Some party members are questioning Mancini’s authority to mandate an or-else solution of this sort, while others are ready to acknowledge that she has the right. In any case, there is no pending meeting of the executive committee until the regularly scheduled one of Thursday, July 7 and thus no opportunity for a committee vote before Mancini’s deadline.
Chairman Pope, however, has indicated he is prepared to accept Mancini’s mandate, but his authority to do so without a committee authorization is questionable. To say the least, confusion persists.
• Dynamic duo
: During his first several congressional terms after being elected in 2006, 9th District U.S. Representative Steve Cohen
cemented an alliance with venerable Detroit congressman John Conyers
(D-Michigan), who then served as House Judiciary Committee chairman and regarded the Memphis liberal, a committee member, as something of a protégé and journeyed to Memphis on Cohen’s behalf.
When the Republicans captured control of the House after the election of 2010, the Conyers-Cohen tandem was not heard from with the same intensity, but it still existed. This week, after the landmark Supreme Court decision striking down the severe restrictions on abortion clinics imposed by a Texas state law, Conyers and Cohen reasserted themselves as a duo.

• [ACTIVITY 1]: In the news excerpt, rewrite the paragraph beginning "Some party members are questioning" as a shorter summary that keeps its main facts.
• [ACTIVITY 2]: Reproduce the news excerpt word for word from "Some party members" to "least, confusion persists.".

• [PROVIDED MATERIAL]:

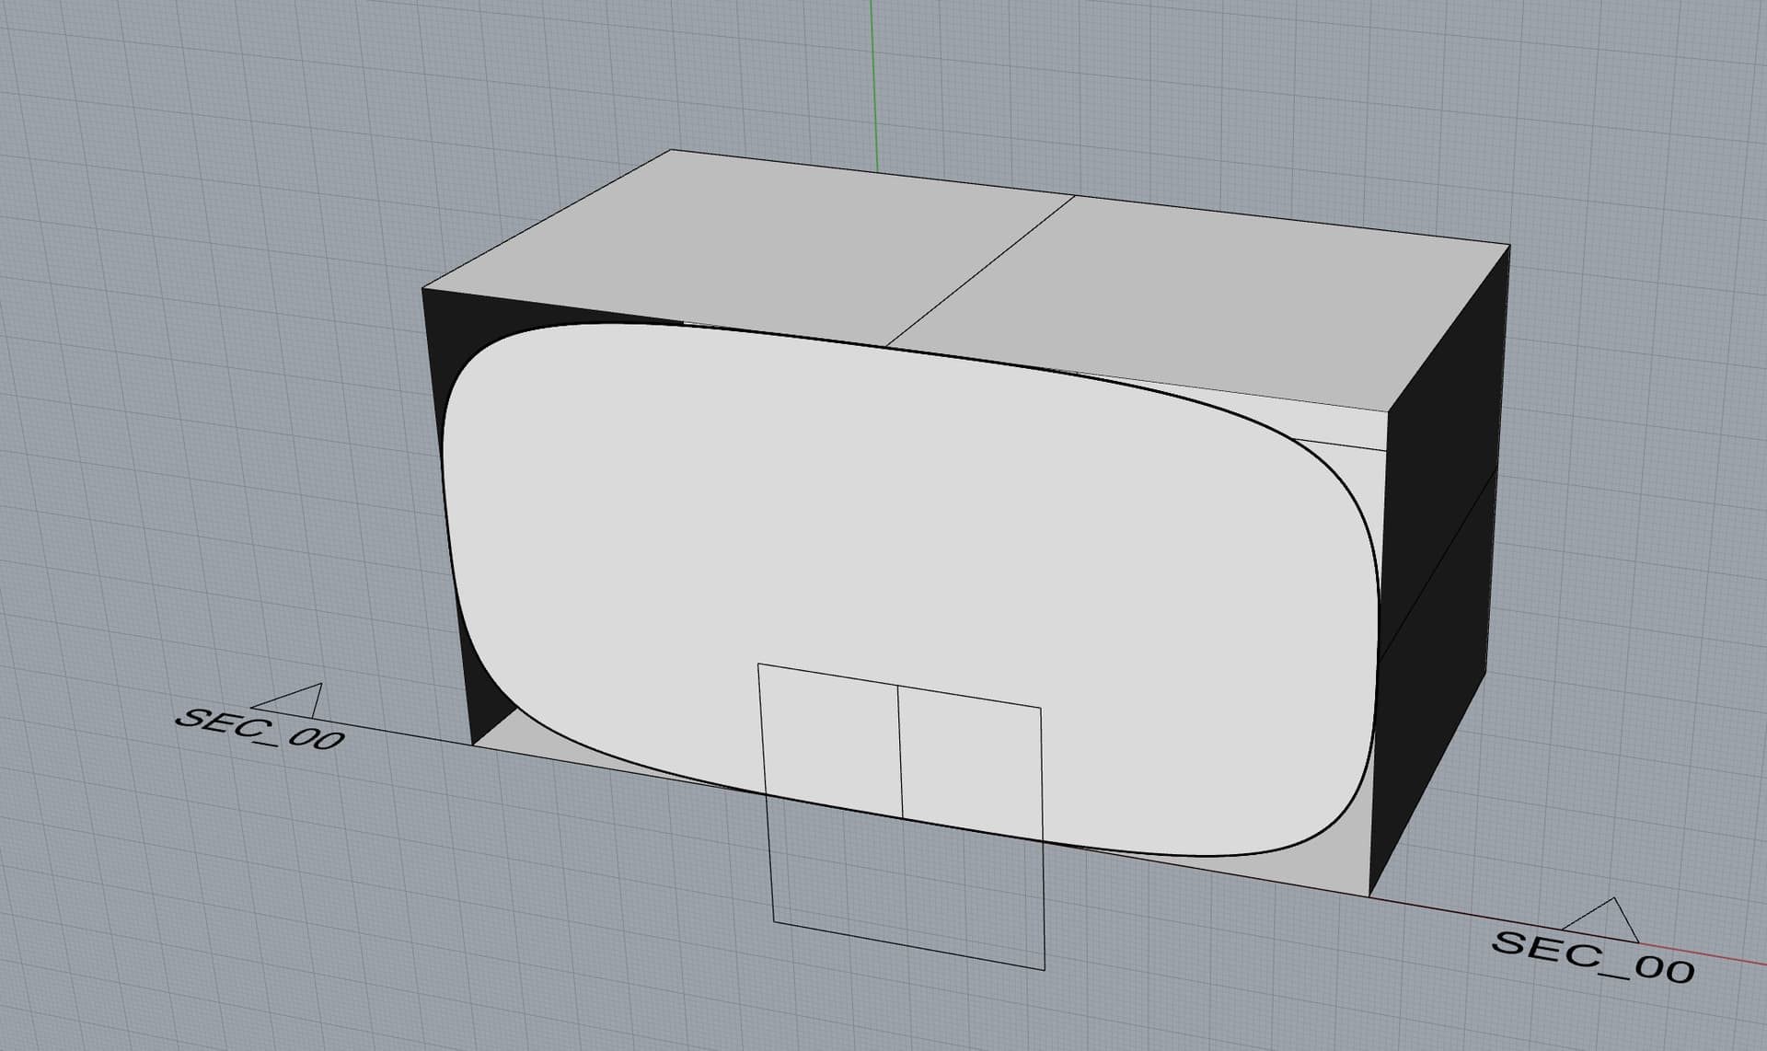Viewport: 1767px width, 1051px height.
Task: Select the right SEC_00 section label
Action: [1592, 956]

• [WRITTEN SOLUTION 1]: Party members are split over whether Mancini has the authority to impose an or-else solution. The executive committee has no meeting scheduled before its regular Thursday, July 7 session, so it cannot vote before Mancini's deadline.

• [WRITTEN SOLUTION 2]:
Some party members are questioning Mancini’s authority to mandate an or-else solution of this sort, while others are ready to acknowledge that she has the right. In any case, there is no pending meeting of the executive committee until the regularly scheduled one of Thursday, July 7 and thus no opportunity for a committee vote before Mancini’s deadline.
Chairman Pope, however, has indicated he is prepared to accept Mancini’s mandate, but his authority to do so without a committee authorization is questionable. To say the least, confusion persists.